MediaNCognition/hw2/code/datasets.py

# ========================================================
#             Media and Cognition
#             Homework 2 Convolutional Neural Network
#             datasets.py - Define the data loader for the traffic sign classification dataset
#             Student ID: 2022010639
#             Name: Gao Yixuan
#             Tsinghua University
#             (C) Copyright 2024
# ========================================================

import os

import numpy as np
import torchvision.transforms.v2 as transforms
import torch
from torch.utils.data import DataLoader
from torchvision.datasets import ImageFolder


def get_data_loader(
    data_root, mode, image_size, batch_size, num_workers=0, augment=False
):
    """
    Get the data loader for the specified dataset and mode.
    :param data_root: the root directory of the whole dataset
    :param mode: the mode of the dataset, which can be 'train', 'val', or 'test'
    :param image_size: the target image size for resizing
    :param batch_size: the batch size
    :param num_workers: the number of workers for loading data in multiple processes
    :param augment: whether to use data augmentation
    :return: a data loader
    """
    # >>> TODO 1.1: Define the data transform.
    # You should use the `transforms` module from `torchvision`.
    # Docs: https://pytorch.org/vision/stable/transforms.html
    # You can create a list of shared transforms among the training, validation, and testing datasets, and
    # modify the list according to the mode and the `augment` parameter later.
    # The shared transforms include:
    #   (1) resize the images to `image_size`,
    #   (2) convert the images to PyTorch tensors
    #   (3) normalize the pixel values to [-1, 1]
    data_transforms = [
        # transforms.ToImage(),
        transforms.Resize(image_size),
        transforms.ToImage(),
        transforms.ToDtype(torch.float32, scale=True),
        transforms.Normalize(mean=[0.485, 0.456, 0.406], std=[0.229, 0.224, 0.225])
    ]

    # You should insert some data augmentation techniques to `data_transforms` when `augment` is True
    # for the training dataset.
    # Consider what is an appropriate data augmentation technique for traffic sign classification.
    if mode == "train" and augment:
        # pass  # TODO
        # data_transforms.append(transforms.AutoAugment())
        data_transforms.append(transforms.RandomAffine(degrees=30,shear=10))
        data_transforms.append(transforms.RandomAutocontrast())
    # Else, the `data_transforms` should be left unchanged
    # <<< TODO 1.1
    # Use `transforms.Compose` to compose the list of transforms into a single transform
    data_transforms = transforms.Compose(data_transforms)
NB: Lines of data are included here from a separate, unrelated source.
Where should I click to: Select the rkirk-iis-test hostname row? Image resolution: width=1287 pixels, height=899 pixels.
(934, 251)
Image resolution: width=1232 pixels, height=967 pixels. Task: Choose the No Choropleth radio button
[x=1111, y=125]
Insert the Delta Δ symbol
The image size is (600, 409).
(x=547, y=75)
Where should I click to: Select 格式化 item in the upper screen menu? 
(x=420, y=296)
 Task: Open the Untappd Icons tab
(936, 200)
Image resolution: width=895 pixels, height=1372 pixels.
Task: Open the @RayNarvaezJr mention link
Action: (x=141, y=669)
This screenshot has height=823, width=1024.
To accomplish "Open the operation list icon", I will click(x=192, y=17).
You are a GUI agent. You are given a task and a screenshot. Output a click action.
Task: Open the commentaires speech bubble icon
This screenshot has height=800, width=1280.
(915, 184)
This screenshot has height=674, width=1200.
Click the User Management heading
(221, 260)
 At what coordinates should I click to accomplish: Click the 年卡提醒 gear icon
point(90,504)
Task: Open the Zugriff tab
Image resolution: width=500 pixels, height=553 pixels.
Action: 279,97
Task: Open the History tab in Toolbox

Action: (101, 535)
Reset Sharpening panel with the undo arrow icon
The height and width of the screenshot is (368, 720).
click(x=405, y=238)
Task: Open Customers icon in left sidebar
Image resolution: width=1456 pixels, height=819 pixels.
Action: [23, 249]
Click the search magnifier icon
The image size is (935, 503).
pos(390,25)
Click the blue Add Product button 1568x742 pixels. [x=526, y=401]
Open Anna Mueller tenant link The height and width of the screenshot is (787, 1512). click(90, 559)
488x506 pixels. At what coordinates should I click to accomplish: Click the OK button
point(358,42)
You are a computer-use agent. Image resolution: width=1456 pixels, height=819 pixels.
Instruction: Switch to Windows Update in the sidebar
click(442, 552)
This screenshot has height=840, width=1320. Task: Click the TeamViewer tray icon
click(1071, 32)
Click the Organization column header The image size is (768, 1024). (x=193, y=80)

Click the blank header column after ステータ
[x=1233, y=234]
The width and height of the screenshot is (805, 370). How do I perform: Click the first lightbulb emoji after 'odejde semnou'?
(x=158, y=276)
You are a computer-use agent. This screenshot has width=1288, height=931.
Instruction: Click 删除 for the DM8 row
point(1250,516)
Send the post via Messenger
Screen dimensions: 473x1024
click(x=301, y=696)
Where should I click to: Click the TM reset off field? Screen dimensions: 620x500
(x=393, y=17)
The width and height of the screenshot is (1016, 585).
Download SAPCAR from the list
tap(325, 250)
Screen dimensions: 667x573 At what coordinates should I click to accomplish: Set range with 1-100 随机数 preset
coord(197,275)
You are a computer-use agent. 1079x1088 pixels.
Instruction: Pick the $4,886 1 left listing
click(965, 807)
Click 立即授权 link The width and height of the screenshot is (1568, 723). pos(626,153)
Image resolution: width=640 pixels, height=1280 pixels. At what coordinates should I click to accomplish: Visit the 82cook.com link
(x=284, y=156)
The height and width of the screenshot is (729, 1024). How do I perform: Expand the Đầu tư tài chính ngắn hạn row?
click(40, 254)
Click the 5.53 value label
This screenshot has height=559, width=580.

    # >>> TODO 1.2: Define the dataset.
    # You should build the path to the selected dataset according to the `mode` parameter,
    # and use the `ImageFolder` class from `torchvision.datasets` to load the datasets.
    # Docs: https://pytorch.org/vision/stable/generated/torchvision.datasets.ImageFolder.html
    # The `ImageFolder` class takes in the path to the dataset and the transform to apply to the images.
    # The `ImageFolder` class will automatically load the images and labels for you.
    dataset = ImageFolder(root=data_root + "/" + mode, transform=data_transforms)
    # <<< TODO 1.2

    # >>> TODO 1.3: Define the data loader.
    # You should set the `shuffle` parameter to `True` when `mode=='train'`, and `False` otherwise.
    loader = DataLoader(dataset, batch_size=batch_size, num_workers=num_workers, shuffle=(mode=='train'))
    # <<< TODO 1.3

    return loader